───── Extrait du document

L’historien et chercheur algérien Fouad Soufi estime que «le 1er Novembre est le marqueur fondamental de l’Algérie». «C’est cette date qui nous distingue de notre environnement géographique et culturel. C’est cette date qui fait ce que nous sommes.
Sans le 1er Novembre, notre destin aurait été différent», souligne-t-il. Tout en relatant quelques exemples de faits historiques méconnus, ce chercheur associé au Centre de recherche en anthropologie sociale et culturelle (Crasc) d’Oran s’exprime également sur «le contentieux mémoriel entre l’Algérie et la France». Cet ancien sous-directeur à la direction générale des Archives nationales d’Algérie évoque enfin la question des fonds d’archives produits en Algérie durant la période coloniale et qui furent envoyés en France à partir de 1961.
Entretien réalisé par Cherif Lahdiri
L'histoire joue un rôle crucial dans le développement d'une nation en fournissant un cadre permettant de forger l’identité, les valeurs et de transmettre des leçons du passé. Quel regard portez-vous en tant qu'historien sur le 1er Novembre 1954 et plus généralement quels enseignements tirez-vous de la lutte pour la décolonisation de l'Algérie entre 1830 et 1962 ?

──────────
───── Lignes de données

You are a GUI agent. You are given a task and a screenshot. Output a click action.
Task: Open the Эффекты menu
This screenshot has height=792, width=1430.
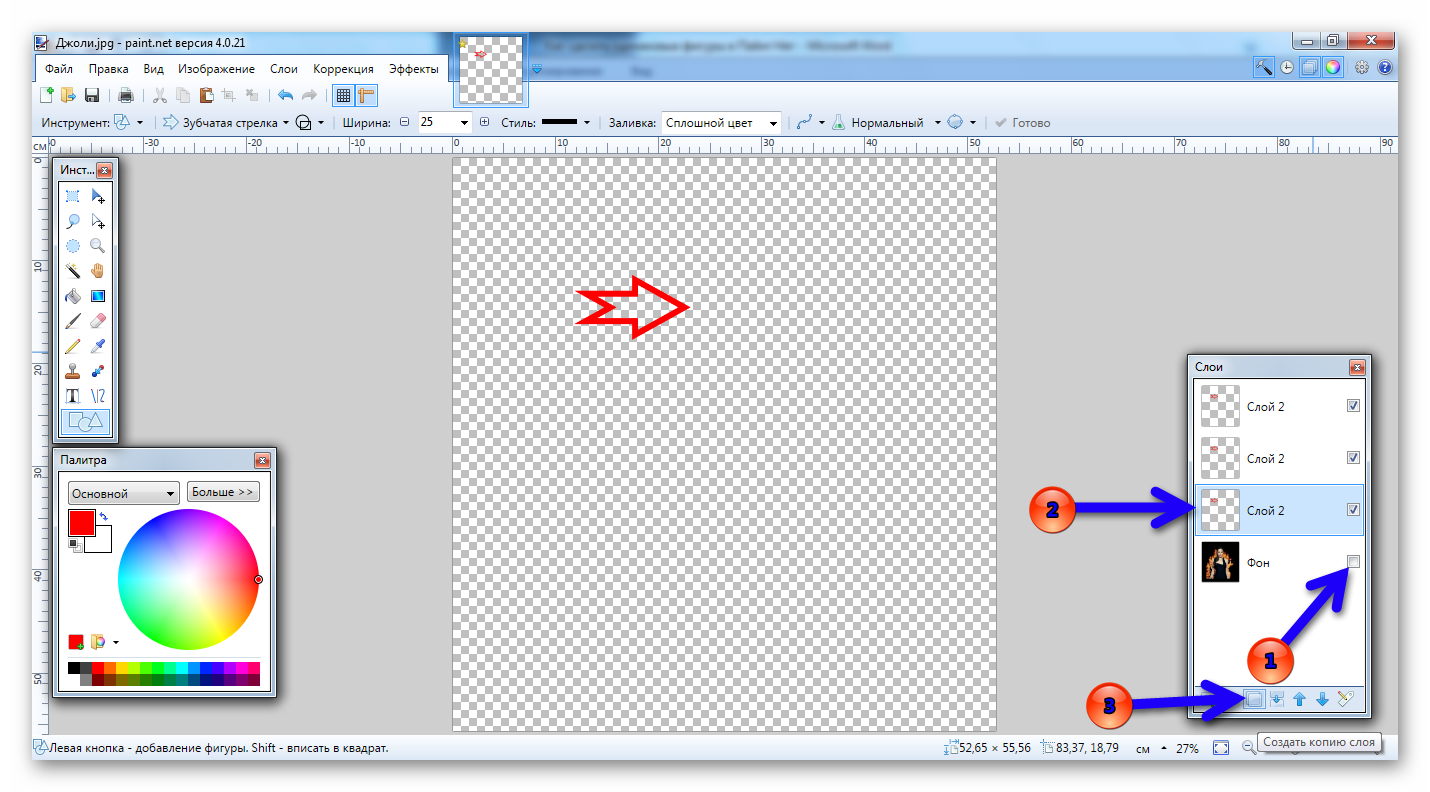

──────────

Tâches demandées>
a - Résumez en deux phrases l'extrait sur le 1er Novembre.
b - Reprenez l'extrait sur le 1er Novembre là où il s'interrompt et poursuivez-le.

Résultats par tâche>
a - Pour l'historien Fouad Soufi, chercheur associé au Crasc d'Oran, le 1er Novembre est le marqueur fondamental de l'Algérie, la date qui la distingue de son environnement géographique et culturel et sans laquelle son destin aurait été différent. Dans cet entretien réalisé par Cherif Lahdiri, cet ancien sous-directeur aux Archives nationales d'Algérie aborde aussi des faits historiques méconnus, le contentieux mémoriel entre l'Algérie et la France et les fonds d'archives produits durant la période coloniale puis envoyés en France à partir de 1961.

b -
Permettez-moi de laisser là cette question de la place de l’histoire dans ce que vous nommez «le développement d’une nation». L’histoire a-t-elle vraiment pour objet de forger l’identité, du moins dans le sens que nous donnons chez nous à ce mot ?
Quel regard peut-on porter sur un événement aussi capital de notre histoire contemporaine ? Permettez-moi de commencer par une anecdote. En 2012, à l’occasion du 50e anniversaire de l’indépendance, il y a eu un de ces mauvais débats comme nous en avons le secret : pourquoi les Français ont plus et mieux commémoré le 5 Juillet 1962 ? La réponse était et reste simple. Nous commémorons d’abord et surtout le déclenchement, le 1er Novembre. «La lutte sera longue et l’issue est certaine», était-il écrit dans la Proclamation de Novembre. Le 1er Novembre est le marqueur fondamental de notre pays. C’est cette date qui nous distingue de notre environnement géographique et culturel. C’est cette date qui fait ce que nous sommes. Sans le 1er Novembre, notre destin aurait été différent. C’est peut-être là le principal enseignement. Le choix de la lutte armée, tout en proposant à l’Etat français une voie pour la négociation, est bien de mettre fin au système colonial, tout en rejetant les tentatives néocoloniales imposées à d’autres pays.
En Algérie, il n’y a pas suffisamment de livres d’histoire sur la lutte pour le recouvrement de l’indépendance, dont le 1er Novembre 1954. Y a-t-il des faits historiques inédits ou des aspects inexplorés autour de cet événement majeur que vous voudriez relater ?
Il y a deux questions en une, même si elles sont liées. La première porte sur la circulation de l’information historique et la seconde sur l’état de la connaissance de notre histoire chez nous, bien sûr.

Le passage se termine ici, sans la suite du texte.